Eudamonia pernah dicetuskan oleh
filsuf Socrates, sebagai bentuk kebahagiaan yang hakiki, kebahagiaan yang
paripurna. Mengartikannya sebagai “kebahagiaan” (happiness) saja tentunya mereduksi makna dari eudaimonia itu sendiri.
Dalam eudaimonia tercakup mengenai bagaimana seseorang menjalani hidup, pengetahuan yang didapat dan dimiliki, serta apa
yang dipikirkan, diperbuat, dan diberikan kepada kehidupan. Eudaimonia merupakan keadaan
seseorang merasakan well being, lengkap dan “terisi”. Dalam buku Passport to Happiness, Ollie sedang
berbagi eudaimonia versi dirinya sendiri. Kepenuhan diri, ia dapatkan dengan
melakukan perjalanan.
“Jika Anda sedang melalui ‘neraka’
dunia, keep walking. Perjalanan selalu
memberi ruang bagi tenang untuk masuk ke dalam hati kita dengan cinta, bukan
rasa khawatir atau takut. Perjalanan selalu menjadi jawabannya.” (hal. x)
Setelah perpisahan yang dialaminya,
Ollie menyadari betul dirinya harus move
on. Ia percaya dengan move on,
ada kehidupan baru yang akan menantinya. Move
on memang tidak selalu menjanjikan kebahagiaan atau kesempurnaan hidup dari
yang telah dialami sebelumnya. Tapi move
on tentu jauh lebih baik daripada membiarkan diri berkubang dan tertelan
rasa nelangsa. Move on berarti
bergerak, berpindah, entah pergerakan dan perpindahan itu akan mengantarkan
pada sebuah “surga” dunia atau “neraka” dunia kedua, setidaknya proses dari move on itulah yang membuat ketenangan
itu bisa didapat. Perjalanan membuat kita bisa berdialog lebih dalam dengan kegelisahan-kegelisahan yang
menyelimuti hati dan pikiran.
Pretty Power
Ada yang menarik dalam buku ini
ketika Ollie bertemu Ketut Liyer, di Bali, seorang medicine man yang ada dalam buku karya Elizabeth Gilbert, Eat, Pray, Love. Ketut Liyer mengatakan
padanya untuk jangan lupa tersenyum dan memakai make up. Sebuah kalimat yang membuat Ollie sadar bahwa menjadi
cantik itu menguatkan, ia menyebutnya sebagai pretty power.
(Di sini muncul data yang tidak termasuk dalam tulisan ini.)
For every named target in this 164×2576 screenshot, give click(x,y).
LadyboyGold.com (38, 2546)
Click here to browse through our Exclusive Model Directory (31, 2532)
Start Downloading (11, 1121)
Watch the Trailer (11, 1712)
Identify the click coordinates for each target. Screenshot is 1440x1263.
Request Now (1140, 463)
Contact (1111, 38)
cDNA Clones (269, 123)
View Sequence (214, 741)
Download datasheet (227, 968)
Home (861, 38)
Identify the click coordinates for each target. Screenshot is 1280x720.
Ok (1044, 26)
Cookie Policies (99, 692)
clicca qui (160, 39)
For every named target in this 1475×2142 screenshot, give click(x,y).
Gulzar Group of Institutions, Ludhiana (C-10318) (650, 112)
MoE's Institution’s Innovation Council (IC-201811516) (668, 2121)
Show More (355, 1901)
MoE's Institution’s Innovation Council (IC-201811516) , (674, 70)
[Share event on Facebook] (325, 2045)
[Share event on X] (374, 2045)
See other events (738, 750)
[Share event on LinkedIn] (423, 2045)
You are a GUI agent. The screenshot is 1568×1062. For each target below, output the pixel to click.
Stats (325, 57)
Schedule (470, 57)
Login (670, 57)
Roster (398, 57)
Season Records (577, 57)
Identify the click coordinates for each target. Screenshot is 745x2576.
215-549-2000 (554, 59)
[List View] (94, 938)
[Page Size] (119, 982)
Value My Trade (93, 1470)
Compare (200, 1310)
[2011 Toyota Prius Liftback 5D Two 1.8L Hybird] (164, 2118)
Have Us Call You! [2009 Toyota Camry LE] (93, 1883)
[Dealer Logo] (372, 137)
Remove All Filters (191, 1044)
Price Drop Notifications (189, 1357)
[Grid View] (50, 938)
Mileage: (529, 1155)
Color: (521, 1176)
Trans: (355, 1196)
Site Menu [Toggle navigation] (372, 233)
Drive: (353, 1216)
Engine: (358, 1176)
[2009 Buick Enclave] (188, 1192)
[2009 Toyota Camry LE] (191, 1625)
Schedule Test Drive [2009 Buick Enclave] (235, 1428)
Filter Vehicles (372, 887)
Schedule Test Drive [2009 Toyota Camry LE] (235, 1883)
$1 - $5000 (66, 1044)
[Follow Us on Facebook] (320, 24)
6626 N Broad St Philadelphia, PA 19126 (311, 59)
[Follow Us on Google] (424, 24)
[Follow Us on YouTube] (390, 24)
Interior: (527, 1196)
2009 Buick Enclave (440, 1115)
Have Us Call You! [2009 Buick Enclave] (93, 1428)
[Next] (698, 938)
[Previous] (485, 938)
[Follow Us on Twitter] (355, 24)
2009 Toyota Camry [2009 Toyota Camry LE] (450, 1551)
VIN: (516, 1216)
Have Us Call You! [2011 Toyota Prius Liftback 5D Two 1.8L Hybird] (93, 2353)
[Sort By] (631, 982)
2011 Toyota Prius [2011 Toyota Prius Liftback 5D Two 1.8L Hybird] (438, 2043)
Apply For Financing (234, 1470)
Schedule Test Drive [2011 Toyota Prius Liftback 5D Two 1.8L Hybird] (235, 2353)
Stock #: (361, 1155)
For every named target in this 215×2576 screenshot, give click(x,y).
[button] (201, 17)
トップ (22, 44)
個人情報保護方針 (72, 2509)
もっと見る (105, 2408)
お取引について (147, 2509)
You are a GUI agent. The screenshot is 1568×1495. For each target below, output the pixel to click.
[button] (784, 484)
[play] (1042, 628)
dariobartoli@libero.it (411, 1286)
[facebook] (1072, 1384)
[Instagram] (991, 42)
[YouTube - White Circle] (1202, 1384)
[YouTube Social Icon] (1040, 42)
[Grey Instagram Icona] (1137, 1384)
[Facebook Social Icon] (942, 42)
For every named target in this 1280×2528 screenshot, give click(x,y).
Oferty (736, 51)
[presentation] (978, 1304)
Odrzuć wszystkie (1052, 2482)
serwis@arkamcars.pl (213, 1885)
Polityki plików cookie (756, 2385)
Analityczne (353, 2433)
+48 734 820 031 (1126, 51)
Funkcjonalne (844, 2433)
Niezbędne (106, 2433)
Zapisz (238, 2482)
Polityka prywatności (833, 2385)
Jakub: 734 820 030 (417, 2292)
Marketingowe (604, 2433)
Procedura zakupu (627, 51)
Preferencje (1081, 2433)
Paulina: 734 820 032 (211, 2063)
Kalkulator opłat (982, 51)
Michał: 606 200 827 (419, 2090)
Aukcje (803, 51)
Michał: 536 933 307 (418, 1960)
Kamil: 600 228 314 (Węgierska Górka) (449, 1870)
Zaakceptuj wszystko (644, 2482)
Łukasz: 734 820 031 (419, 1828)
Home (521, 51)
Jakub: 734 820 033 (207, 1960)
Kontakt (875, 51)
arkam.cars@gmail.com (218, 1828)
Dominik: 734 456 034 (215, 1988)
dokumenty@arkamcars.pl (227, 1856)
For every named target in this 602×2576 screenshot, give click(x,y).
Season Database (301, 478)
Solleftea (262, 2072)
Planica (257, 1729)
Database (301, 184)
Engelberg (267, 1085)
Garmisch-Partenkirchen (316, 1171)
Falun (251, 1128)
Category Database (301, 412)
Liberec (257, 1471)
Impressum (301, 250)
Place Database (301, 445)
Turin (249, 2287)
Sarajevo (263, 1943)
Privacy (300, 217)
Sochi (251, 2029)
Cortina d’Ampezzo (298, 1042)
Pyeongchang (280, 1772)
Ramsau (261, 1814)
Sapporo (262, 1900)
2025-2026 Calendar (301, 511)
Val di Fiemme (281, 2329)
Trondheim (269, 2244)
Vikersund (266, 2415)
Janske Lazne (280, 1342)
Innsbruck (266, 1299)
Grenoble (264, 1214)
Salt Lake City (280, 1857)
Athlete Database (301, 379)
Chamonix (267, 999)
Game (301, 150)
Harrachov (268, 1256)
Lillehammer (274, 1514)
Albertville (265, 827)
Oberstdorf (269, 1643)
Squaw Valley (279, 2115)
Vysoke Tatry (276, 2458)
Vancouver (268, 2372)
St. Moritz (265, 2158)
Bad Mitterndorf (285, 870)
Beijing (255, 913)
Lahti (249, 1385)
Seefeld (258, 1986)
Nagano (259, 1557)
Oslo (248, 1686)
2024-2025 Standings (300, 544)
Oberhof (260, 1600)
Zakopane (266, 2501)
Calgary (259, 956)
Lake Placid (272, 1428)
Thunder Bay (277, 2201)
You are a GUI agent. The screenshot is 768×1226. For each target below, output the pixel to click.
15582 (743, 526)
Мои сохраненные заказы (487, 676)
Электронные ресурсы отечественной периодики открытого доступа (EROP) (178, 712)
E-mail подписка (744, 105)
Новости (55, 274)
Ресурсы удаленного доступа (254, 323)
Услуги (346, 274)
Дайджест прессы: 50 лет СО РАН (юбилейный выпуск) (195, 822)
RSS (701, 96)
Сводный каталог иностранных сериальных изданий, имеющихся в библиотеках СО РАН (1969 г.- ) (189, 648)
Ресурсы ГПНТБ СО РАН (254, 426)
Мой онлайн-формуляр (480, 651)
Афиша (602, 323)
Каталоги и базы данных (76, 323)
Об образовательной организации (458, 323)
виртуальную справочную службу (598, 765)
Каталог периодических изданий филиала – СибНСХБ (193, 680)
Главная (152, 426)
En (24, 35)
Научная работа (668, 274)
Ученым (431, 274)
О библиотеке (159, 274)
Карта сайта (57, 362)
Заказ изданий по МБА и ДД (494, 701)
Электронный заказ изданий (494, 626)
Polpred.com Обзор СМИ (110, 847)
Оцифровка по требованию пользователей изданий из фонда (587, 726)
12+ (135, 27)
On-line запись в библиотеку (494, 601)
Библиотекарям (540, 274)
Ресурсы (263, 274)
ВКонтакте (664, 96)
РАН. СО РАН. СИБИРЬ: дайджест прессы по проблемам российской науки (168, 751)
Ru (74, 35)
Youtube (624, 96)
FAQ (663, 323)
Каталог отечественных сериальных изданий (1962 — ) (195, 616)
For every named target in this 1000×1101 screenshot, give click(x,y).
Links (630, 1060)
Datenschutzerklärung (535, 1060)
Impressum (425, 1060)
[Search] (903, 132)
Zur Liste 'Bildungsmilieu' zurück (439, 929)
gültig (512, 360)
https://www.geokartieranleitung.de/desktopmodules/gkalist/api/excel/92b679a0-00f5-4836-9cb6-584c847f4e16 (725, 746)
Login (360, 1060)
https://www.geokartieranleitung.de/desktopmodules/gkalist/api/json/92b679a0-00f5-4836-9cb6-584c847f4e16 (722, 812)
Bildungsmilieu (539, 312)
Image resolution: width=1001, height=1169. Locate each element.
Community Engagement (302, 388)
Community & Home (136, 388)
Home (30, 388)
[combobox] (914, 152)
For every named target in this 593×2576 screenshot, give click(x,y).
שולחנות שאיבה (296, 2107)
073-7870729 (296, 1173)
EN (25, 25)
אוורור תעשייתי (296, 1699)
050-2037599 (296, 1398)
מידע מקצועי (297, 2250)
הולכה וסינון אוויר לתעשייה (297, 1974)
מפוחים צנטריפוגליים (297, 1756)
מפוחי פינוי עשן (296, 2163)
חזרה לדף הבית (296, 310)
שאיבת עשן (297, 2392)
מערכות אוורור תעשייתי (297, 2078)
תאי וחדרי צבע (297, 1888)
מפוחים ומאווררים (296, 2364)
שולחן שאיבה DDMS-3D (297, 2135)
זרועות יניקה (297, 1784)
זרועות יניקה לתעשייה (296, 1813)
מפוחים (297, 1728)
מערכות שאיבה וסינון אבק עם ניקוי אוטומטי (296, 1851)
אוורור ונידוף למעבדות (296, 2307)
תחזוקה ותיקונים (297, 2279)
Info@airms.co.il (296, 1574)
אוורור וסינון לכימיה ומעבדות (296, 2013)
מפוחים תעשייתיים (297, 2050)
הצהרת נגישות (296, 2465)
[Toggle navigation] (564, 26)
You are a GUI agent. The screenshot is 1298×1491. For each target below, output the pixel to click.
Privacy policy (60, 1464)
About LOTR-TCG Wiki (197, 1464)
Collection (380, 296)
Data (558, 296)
Dengan menjadi cantik seseorang akan lebih percaya
diri, dan dengan percaya diri seseorang bisa mempunyai kekuatan untuk bisa
membuat keputusan-keputusan yang berani.
“Confidence
is power. Dan menjadi cantik adalah salah satu jalan ke sana. Namun, at the end of the day, kenyamanan dan
kebahagiaan ada pada saat kita bisa menjadi diri sendiri.” (hal. 76)
Kenyamanan menjadi diri sendiri
memberikan energi yang bisa membantu seseorang menggapai tujuan hidupnya,
termasuk keberanian untuk mencintai diri sendiri. Ketika cinta memberikan
keraguan, dan kehadiran orang baru justru memberikan segudang tanya, Ollie
memiliki keteguhan yang menyadarkan untuk bisa lebih dulu mencintai diri
sendiri. ”Pengalaman sudah megajarkanku untuk selalu setia pada diri sendiri. Hidup
terlalu singkat untuk dihabiskan dengan orang yang mempunyai nilai-nilai hidup
yang berbeda.” (hal. 149). Untuk itu Ollie benar, sifat altruisme atau
mengutamakan kepentingan orang lain, perlu ada tempatnya. Altruisme tidak sama
dengan menyiksa diri sendiri. Mencintai diri sendiri, tidak lantas menjadikan
seseorang menjadi egois.
Menjadi cantik membuat Ollie memiliki
kekuatan untuk mengalahkan kelemahan-kelemahan yang bersemayam dalam diri. Perjalanan
yang ia lakukan seorang diri ke tempat yang jauh adalah bagian dari kekuatan
itu. Tidak banyak perempuan yang berani berpergian seorang diri mengembara dan
menjelajah tempat-tempat yang tidak pernah disambangi sebelumnya.
Pada akhirnya, buku Passport to Happiness tidak hanya berisi
kisah perjalanan biasa seseorang dalam mencari cinta. Buku ini dapat membuka
mata hati Anda bahwa hidup bukanlah hal rumit yang harus sedemikian rupa
diprediksi, tapi dialami dengan penghayatan dan kepekaan. Buku ini menjabarkan
bagaimana cara Ollie menyembuhkan luka hati akibat perpisahan. Perjalanan membuatnya
menemukan bahagia versi dirinya sendiri.
“Happy
ending? Apa itu happy ending? Bagiku
happy ending adalah saat kita
berbahagia dan berdamai dengan situasi, dilihat dari sudut pandang kita
sendiri, bukan orang lain.” (hal. 15) Cinta adalah perjalanan bagi Ollie. Selama
empat tahun, perjalanan mengunjungi di 11 kota di dunia menjadi salah satu
upaya dalam proses Ollie merenungkan dan mencerna apa sebenarnya arti cinta.